4 Syarat RI Keluar Jebakan Negara Kelas Menengah, Cuma Bisa 20 Negara

ANTARA FOTO/Widodo S Jusuf/rwa.
Bank Dunia pada bulan lalu kembali mengelompokkan Indonesia ke dalam kategori negara berpendapatan menengah bawah.
Penulis: Abdul Azis Said
Editor: Agustiyanti
4/8/2021, 13.35 WIB
  • Reformasi institusi

    Sri Mulyani menekankan, ciri dari negara yang dapat menembus jebakan kelas menengah juga ditunjukkan dengan adanya institusi publik yang berkualitas. Ini menyangkut pelayanan publik yang efisien dan memiliki performa berdasarkan tata kelola yang bagus.

    "Dalam hal ini efisiensi, korupsi dan konflik kepentingna di institusi itu menjadi sangat penting untuk diperangi," ujarnya.

    Reformasi pada institusi juga ditunjukkan melalui adanya penyederhanaan regulasi. Ia mengatakan, langkah pemerintah menerbitkan aturan baru UU Cipta Kerja dapat menjadi batu loncatat untuk mengubah cara pandang institusi publik dalam pelayanannya.

  • Kemampuan melakukan transformasi ekonomi

    Sri Mulyani mengatakan, seluruh negara di dunia fokus mentransformasi ekonominya menuju era digital. Begitu pula dengan Indonesia. Transformasi ekonomi juga harus diarahkan pada efisiensi dan peningkatan produktivitas termasuk juga menyederhanakan regulasi, kompetitif dan keterbukaan.

  • Bank Dunia awal bulan lalu memasukkan Indonesia pada kelompok negara berpendapatan menengah bawah setelah sebelumnya sempat berada pada kategori pendapatan menengah atas.
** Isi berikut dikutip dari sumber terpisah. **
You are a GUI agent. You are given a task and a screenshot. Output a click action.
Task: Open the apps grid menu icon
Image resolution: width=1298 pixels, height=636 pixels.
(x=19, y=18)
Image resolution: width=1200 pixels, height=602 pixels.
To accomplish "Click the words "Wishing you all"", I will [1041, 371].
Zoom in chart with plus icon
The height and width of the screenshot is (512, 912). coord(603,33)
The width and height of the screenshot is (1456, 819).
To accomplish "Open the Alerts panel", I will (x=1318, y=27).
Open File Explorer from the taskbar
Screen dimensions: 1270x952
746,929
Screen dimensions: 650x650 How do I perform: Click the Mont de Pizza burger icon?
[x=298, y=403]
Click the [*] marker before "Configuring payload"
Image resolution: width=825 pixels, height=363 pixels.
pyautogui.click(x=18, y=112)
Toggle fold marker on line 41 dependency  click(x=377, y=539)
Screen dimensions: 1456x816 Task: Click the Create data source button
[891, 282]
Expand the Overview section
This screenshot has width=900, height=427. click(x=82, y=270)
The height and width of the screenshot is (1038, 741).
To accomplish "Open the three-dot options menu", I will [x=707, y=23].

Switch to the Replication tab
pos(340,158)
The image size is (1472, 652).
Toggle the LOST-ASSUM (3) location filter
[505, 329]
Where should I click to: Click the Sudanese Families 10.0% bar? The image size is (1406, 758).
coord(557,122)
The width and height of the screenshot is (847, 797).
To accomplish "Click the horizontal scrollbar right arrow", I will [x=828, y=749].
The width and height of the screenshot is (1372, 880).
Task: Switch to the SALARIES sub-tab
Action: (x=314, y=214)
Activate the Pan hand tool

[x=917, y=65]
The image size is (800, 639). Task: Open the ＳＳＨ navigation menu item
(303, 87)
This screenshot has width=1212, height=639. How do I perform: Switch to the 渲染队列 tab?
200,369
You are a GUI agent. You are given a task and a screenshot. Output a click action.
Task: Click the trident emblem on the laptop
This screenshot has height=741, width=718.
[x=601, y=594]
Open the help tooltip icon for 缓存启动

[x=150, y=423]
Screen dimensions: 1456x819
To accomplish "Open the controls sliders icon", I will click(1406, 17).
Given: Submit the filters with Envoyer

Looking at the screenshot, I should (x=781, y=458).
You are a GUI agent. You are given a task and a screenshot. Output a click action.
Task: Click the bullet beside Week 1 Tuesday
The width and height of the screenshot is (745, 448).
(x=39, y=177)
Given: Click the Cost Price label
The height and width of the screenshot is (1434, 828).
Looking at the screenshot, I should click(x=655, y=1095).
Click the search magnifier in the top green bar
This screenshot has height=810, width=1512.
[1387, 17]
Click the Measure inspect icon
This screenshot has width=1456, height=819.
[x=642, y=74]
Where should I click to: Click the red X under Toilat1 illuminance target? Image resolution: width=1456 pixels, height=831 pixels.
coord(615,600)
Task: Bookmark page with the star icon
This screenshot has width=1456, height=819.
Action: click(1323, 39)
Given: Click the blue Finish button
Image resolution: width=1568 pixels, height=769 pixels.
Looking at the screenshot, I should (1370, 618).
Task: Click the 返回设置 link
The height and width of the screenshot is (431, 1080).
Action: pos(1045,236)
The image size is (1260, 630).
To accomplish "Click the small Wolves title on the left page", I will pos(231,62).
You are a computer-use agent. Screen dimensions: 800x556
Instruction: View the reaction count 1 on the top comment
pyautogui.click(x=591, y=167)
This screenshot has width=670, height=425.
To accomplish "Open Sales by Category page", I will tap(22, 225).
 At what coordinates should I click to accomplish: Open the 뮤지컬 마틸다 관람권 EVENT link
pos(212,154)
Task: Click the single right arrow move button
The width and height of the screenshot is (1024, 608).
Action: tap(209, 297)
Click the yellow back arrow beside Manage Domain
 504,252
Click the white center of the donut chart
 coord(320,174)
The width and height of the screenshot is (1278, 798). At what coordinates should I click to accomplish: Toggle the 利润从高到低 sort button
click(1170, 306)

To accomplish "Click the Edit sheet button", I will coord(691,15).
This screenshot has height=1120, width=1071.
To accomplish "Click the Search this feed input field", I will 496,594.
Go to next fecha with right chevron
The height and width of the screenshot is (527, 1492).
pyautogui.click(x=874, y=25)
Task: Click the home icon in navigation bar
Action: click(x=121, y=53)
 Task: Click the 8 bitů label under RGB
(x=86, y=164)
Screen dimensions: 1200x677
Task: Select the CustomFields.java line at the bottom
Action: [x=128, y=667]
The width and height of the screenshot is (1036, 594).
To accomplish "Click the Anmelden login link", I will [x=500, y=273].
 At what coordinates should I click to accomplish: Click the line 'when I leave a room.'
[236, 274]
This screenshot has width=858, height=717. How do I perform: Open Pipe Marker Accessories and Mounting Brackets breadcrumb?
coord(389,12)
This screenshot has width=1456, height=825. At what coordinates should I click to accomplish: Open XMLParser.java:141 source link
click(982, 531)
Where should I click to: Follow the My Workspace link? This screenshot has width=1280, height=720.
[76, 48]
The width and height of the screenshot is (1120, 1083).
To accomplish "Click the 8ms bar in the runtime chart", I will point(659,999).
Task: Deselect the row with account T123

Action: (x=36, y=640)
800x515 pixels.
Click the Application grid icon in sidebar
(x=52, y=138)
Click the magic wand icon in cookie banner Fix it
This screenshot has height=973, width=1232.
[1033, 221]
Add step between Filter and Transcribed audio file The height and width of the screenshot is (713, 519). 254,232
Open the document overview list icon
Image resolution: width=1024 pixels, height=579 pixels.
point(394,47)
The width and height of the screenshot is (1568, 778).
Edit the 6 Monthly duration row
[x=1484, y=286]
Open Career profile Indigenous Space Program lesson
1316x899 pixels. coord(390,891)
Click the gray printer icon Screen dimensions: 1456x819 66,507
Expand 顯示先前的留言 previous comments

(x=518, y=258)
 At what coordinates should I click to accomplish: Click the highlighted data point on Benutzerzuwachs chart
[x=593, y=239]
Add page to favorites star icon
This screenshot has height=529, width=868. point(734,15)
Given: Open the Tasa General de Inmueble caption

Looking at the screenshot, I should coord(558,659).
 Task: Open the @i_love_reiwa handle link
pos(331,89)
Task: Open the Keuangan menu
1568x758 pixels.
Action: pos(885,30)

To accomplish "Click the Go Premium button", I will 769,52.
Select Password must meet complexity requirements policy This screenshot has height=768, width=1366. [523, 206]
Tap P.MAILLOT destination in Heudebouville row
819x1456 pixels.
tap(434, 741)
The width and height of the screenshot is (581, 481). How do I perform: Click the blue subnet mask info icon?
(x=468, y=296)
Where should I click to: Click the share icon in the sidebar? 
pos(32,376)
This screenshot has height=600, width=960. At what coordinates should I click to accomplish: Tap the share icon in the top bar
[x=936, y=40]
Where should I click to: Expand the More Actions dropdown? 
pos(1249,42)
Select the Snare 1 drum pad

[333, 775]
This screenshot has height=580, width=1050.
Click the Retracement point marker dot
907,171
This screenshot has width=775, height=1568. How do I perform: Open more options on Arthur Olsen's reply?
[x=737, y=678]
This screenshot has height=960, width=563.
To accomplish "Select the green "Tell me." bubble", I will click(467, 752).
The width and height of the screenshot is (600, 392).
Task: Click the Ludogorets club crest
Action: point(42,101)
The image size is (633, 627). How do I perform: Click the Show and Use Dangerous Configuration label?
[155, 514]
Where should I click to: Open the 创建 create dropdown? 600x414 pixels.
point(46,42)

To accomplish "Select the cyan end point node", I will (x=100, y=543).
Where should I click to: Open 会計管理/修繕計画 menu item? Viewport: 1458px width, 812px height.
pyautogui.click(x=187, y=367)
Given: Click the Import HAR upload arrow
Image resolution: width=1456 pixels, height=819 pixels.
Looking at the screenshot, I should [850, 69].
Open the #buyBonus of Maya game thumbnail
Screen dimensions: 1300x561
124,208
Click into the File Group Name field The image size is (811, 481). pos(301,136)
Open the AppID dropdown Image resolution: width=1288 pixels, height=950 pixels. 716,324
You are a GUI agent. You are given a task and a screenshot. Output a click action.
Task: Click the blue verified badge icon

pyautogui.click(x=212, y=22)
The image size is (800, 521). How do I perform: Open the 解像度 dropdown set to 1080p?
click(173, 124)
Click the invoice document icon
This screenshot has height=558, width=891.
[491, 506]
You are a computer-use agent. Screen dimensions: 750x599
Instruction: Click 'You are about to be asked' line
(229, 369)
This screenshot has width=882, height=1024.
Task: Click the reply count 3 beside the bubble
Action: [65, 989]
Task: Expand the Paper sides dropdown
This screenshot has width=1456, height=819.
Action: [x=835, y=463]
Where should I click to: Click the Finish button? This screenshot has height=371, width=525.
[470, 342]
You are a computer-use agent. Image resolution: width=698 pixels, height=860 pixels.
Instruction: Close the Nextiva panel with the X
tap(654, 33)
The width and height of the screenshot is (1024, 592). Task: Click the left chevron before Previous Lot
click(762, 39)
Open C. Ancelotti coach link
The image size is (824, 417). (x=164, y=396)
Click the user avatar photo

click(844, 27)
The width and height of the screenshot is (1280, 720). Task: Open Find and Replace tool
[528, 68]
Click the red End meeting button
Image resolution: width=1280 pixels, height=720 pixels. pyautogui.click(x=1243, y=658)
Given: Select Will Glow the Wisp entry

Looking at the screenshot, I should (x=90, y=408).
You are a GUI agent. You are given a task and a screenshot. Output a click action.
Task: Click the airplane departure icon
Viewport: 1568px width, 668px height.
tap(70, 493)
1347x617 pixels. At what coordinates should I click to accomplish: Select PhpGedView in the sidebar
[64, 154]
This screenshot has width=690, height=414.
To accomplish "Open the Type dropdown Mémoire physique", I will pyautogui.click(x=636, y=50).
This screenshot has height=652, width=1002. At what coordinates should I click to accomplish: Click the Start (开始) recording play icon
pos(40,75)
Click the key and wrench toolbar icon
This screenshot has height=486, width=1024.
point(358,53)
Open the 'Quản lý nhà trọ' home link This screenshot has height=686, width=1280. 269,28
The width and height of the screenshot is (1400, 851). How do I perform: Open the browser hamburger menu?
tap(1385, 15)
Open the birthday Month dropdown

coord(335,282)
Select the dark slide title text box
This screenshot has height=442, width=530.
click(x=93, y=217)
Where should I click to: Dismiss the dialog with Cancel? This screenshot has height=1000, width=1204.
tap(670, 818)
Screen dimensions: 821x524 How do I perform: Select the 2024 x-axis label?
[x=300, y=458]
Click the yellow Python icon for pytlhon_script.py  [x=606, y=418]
Resesi ekonomi membuat pendapatan nasional bruto atau gross national income (GNI) per kapita Indonesia turun dari US$ 4.050 pada 2019 menjadi US$ 3.870.

    Berdasarkan klasifikasi terbaru Bank Dunia, negara yang masuk dalam kelompok pendapatan rendah memiliki GNI per kapita di bawah US$ 1.046. Negara berpendapatan menengah ke bawah memiliki GNI per kapita antara US$ 1.046 dan US$ 4.095. Lalu ekonomi berpendapatan menengah atas memiliki GNI per kapita antara US$ 4.096 dan US$ 12.695. Sedangkan negara dengan ekonomi berpenghasilan tinggi memiliki GNI per kapita sebesar US$ 12.695 atau lebih.